(Records Opens)

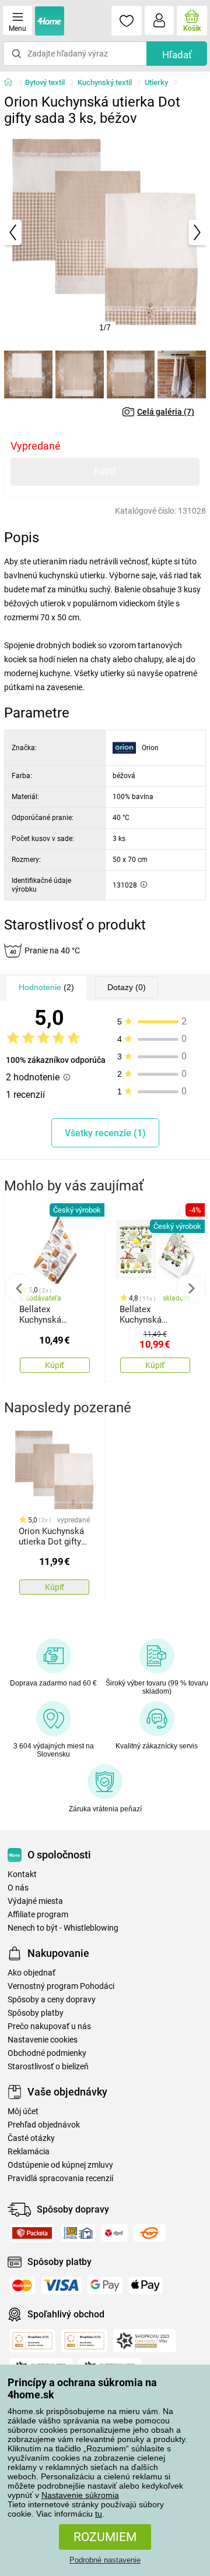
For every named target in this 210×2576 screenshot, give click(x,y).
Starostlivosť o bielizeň (48, 2066)
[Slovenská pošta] (78, 2233)
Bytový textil (45, 82)
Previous (19, 1288)
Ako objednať (31, 1973)
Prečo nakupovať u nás (49, 2026)
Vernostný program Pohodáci (61, 1986)
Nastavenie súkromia (80, 2495)
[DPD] (115, 2233)
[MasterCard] (22, 2285)
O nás (18, 1888)
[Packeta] (32, 2233)
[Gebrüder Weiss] (150, 2233)
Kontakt (22, 1874)
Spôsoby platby (36, 2013)
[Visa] (61, 2285)
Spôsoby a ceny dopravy (52, 1999)
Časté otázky (31, 2138)
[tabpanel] (105, 232)
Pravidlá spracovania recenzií (60, 2178)
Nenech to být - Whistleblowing (63, 1928)
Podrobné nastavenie (105, 2560)
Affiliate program (38, 1914)
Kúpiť (105, 470)
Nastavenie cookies (43, 2040)
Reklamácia (29, 2151)
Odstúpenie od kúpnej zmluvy (60, 2165)
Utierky (156, 82)
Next (190, 1288)
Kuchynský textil (105, 82)
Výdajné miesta (35, 1901)
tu (98, 2513)
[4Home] (12, 82)
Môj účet (23, 2111)
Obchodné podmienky (47, 2053)
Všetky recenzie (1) (105, 1133)
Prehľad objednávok (44, 2125)
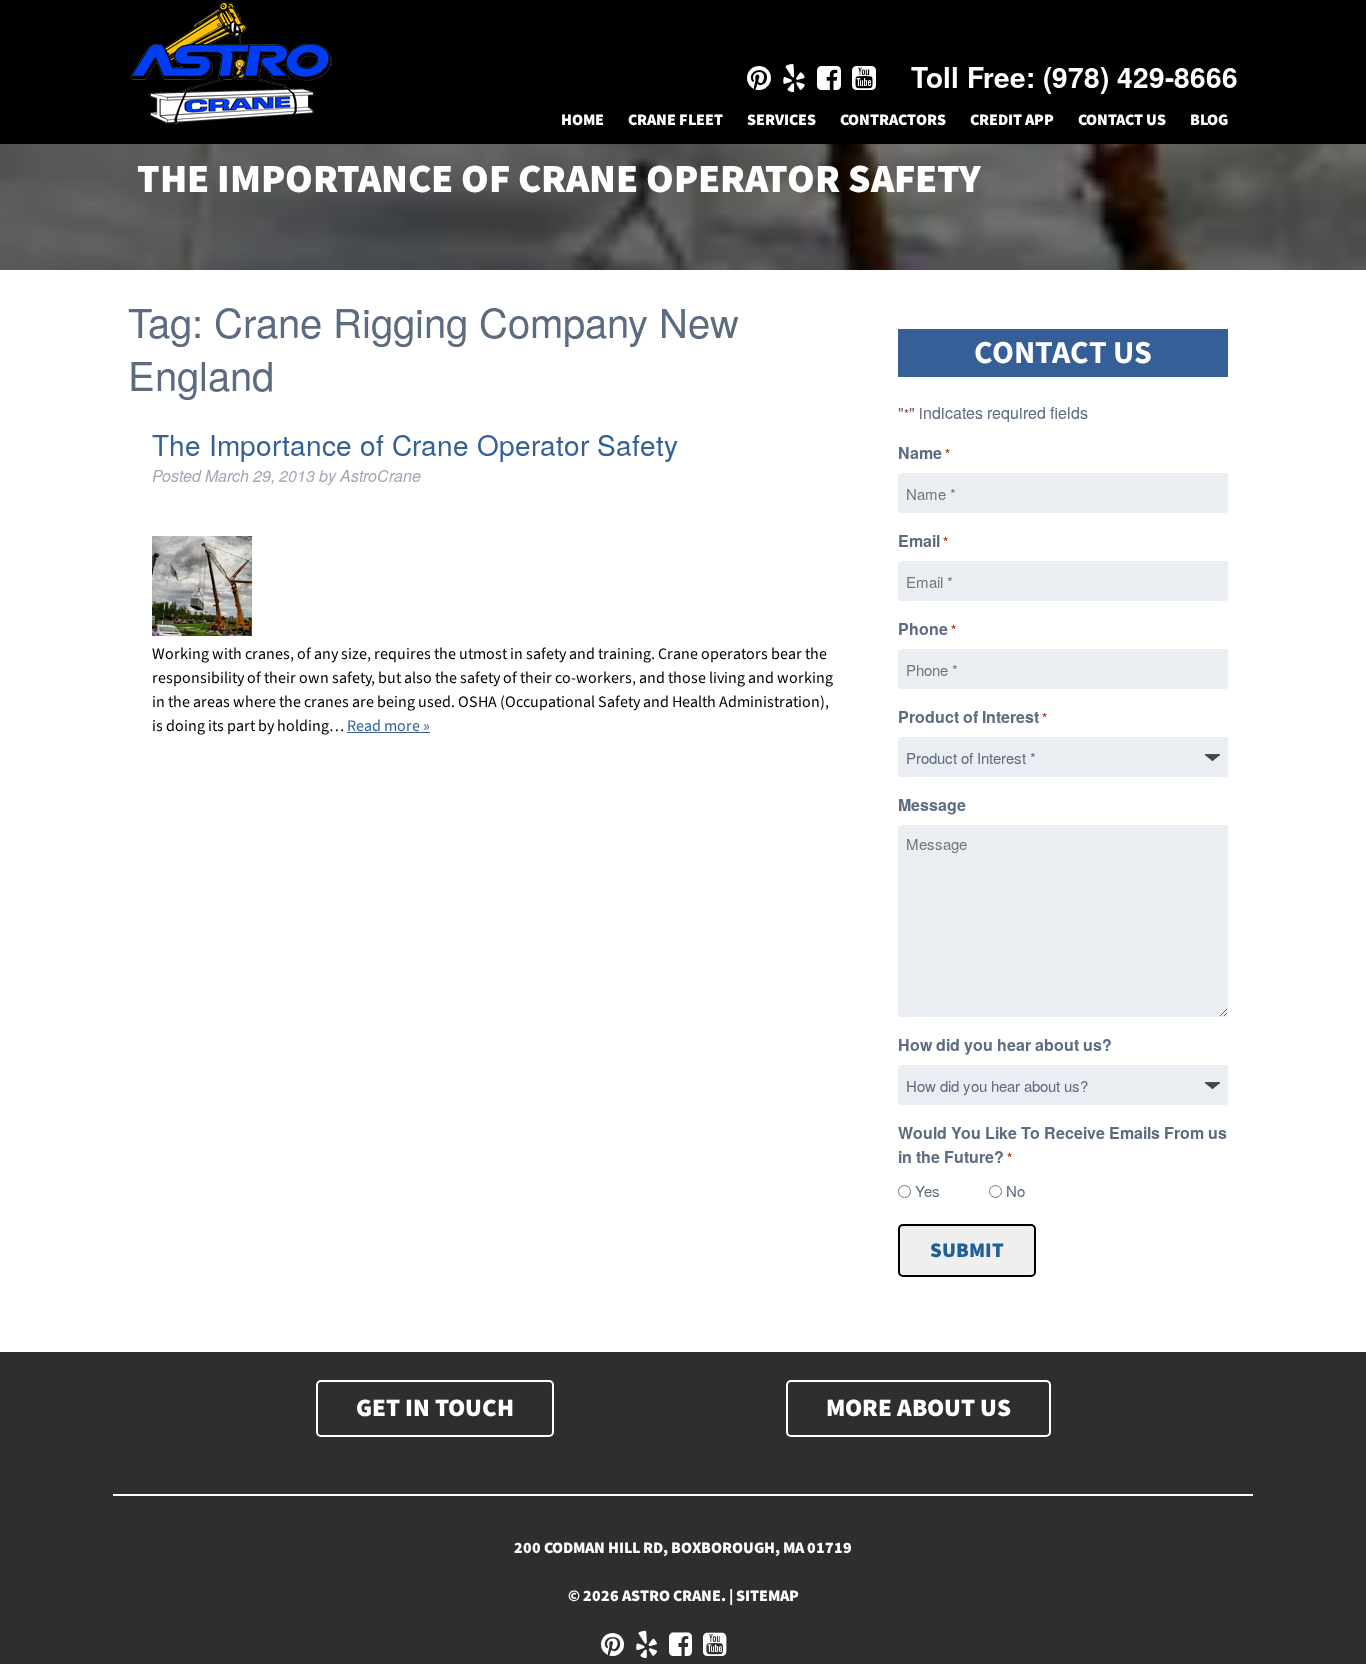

(Records Closes)

* Exercise
In the records above, find each line that mentions the word "program", and copy it.

* Response
Vernostný program Pohodáci (61, 1986)
Affiliate program (38, 1914)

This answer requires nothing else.